Se a sinistra Vendola riuscisse a imporre la sua leadership, tra l’ipotesi di società che hanno in mente questi signori e quella dell’attuale Presidente della Regione Puglia ci sarebbe un abisso. Ecco perché per la sinistra il momento è particolarmente delicato. Non si tratta di scegliere, come in passato, tra Veltroni, D’Alema, Prodi o Fassino. La scelta è più radicale: o Draghi o Vendola.

Berlusconi e Vendola quindi hanno dei nemici comuni, e forse non solo questo. Non per niente nel caso del presidente pugliese si parla di “berlusconismo rosso”. È solo una forzatura giornalistica?

Non del tutto. Vendola è la novità, dopo 16 anni anche la sinistra ha un vero leader carismatico. Le idee sono opposte rispetto a quelle di Berlusconi, ma rimangono alcune caratteristiche simili.
In pochi sembrano crederci, ma Vendola può davvero battere Berlusconi, grazie al suo consenso al Sud, a quello che rappresenta e anche all’età.  È presto per fare previsioni, anche se per un duello di questo tipo mi aspetto un testa a testa deciso da pochi voti. 

 All’interno di questo scenario come si colloca Fini?

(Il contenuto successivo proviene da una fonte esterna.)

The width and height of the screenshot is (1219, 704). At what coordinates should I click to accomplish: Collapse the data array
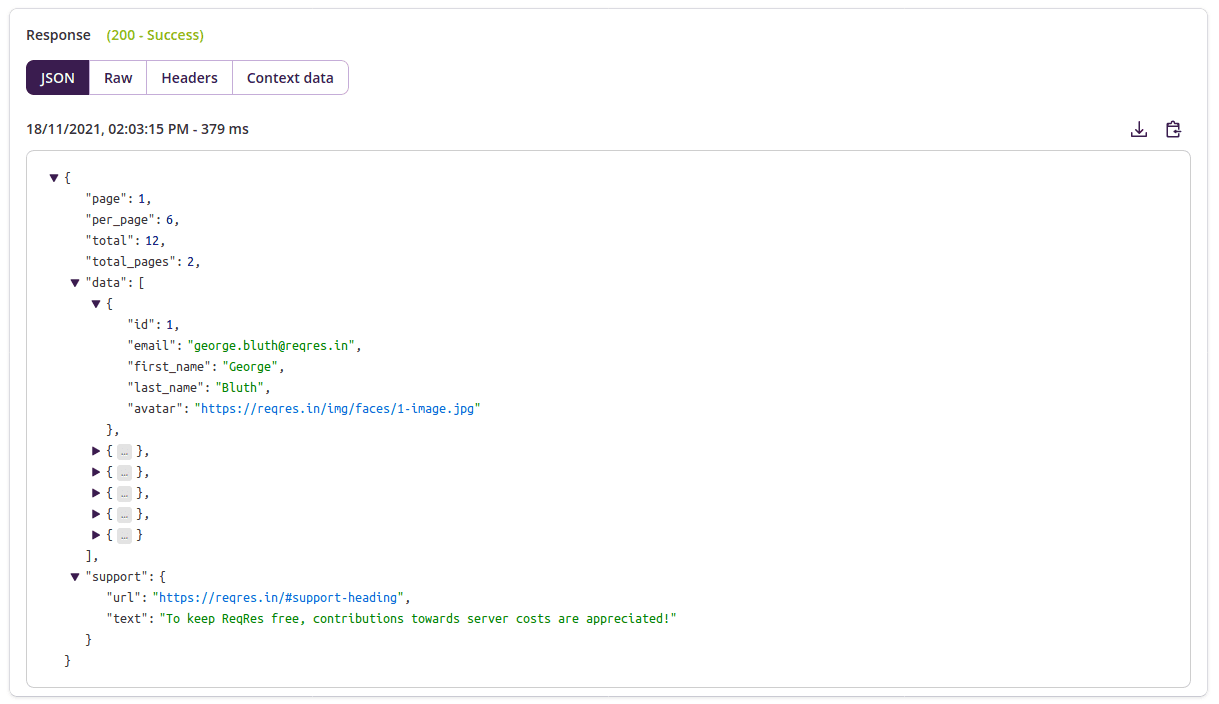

Sul Presidente della Camera farei una premessa. Mi ero indignato, ai tempi, per la campagna cavalcata dalla sinistra sugli scandali sessuali di Berlusconi, allo stesso modo trovo insopportabili le richieste di dimissioni al Presidente della Camera per la questione della casa di Montecarlo. La politica è politica, la magistratura fa il suo lavoro e quando deve farlo emette le sue condanne. Lo stesso concetto avrebbe dovuto valere anche per Scajola, Brancher o Cosentino.
Il fatto è che in un paese normale forcaioli e garantisti si affronterebbero alla luce del sole, da noi purtroppo si passa continuamente da uno schieramento all’altro, nel giro di qualche minuto.

A cosa si riferisce?

È credibile che Massimo Giannini, dalle colonne di Repubblica, accusi la “fabbrica del fango” che sta colpendo Fini? Come fa lo stesso Casini a puntare il dito contro lo “squadrismo” che colpisce l’ex leader di An a pochi istanti dalla mozione di sfiducia contro Caliendo su cui si è materializzato il suo “terzo polo”, peraltro irrealizzabile in questo sistema…?

Tornando a Fini. Se il “futurista” Granata annuncia alleanze inedite è ancora fantapolitica immaginarsi il leader di “Futuro e Libertà” alleato con la sinistra e con Di Pietro, magari in nome della legalità?

Difficile da prevedere, ma non è certo fantapolitica. I poli sono due e rimanere fuori è rischioso per tutti. Fini poi negli ultimi anni ha modificato completamente il suo sistema di valori e ha fatto suoi alcuni ideali della sinistra. Sui temi della laicità, sulle coppie gay è già più a sinistra dell’anima cattolica del Partito Democratico, sui valori dell’accoglienza e della solidarietà ha rovesciato le sue posizioni precedenti grazie alle sue proposte relative alla cittadinanza e al voto agli immigrati.
Per chi come me è di sinistra Fini è un leader politico decisamente interessante, al di là del suo passato. L’unica cosa di destra che gli è rimasta è la legalità.